(Beginning of THE RECORDS)
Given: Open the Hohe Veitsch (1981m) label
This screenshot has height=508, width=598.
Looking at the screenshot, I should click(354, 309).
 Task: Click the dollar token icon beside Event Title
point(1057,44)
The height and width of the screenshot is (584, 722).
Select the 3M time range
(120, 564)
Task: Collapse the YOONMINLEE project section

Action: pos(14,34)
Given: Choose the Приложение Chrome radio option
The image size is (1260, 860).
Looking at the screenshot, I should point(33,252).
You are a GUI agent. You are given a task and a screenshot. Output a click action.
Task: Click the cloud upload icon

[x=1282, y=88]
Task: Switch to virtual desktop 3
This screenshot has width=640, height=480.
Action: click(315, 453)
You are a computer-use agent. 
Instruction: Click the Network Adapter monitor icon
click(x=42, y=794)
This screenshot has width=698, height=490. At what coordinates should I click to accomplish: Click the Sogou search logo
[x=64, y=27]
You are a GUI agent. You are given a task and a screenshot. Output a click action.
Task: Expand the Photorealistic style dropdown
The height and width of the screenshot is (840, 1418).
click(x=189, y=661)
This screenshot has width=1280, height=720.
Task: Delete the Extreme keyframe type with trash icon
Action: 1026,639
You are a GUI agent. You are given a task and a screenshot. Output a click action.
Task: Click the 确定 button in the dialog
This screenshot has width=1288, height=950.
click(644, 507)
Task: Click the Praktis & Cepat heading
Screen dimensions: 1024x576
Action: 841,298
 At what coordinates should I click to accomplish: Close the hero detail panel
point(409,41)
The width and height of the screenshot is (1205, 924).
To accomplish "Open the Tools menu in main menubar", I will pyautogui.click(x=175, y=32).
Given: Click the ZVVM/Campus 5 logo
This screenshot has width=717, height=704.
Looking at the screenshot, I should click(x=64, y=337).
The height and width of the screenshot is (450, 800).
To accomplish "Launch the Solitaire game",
(End of THE RECORDS)
The string "Open" marks the lines to copy; report each of them from the data above.

**RESPONSE TO THE EXERCISE**
Given: Open the Hohe Veitsch (1981m) label
To accomplish "Open the Tools menu in main menubar", I will pyautogui.click(x=175, y=32).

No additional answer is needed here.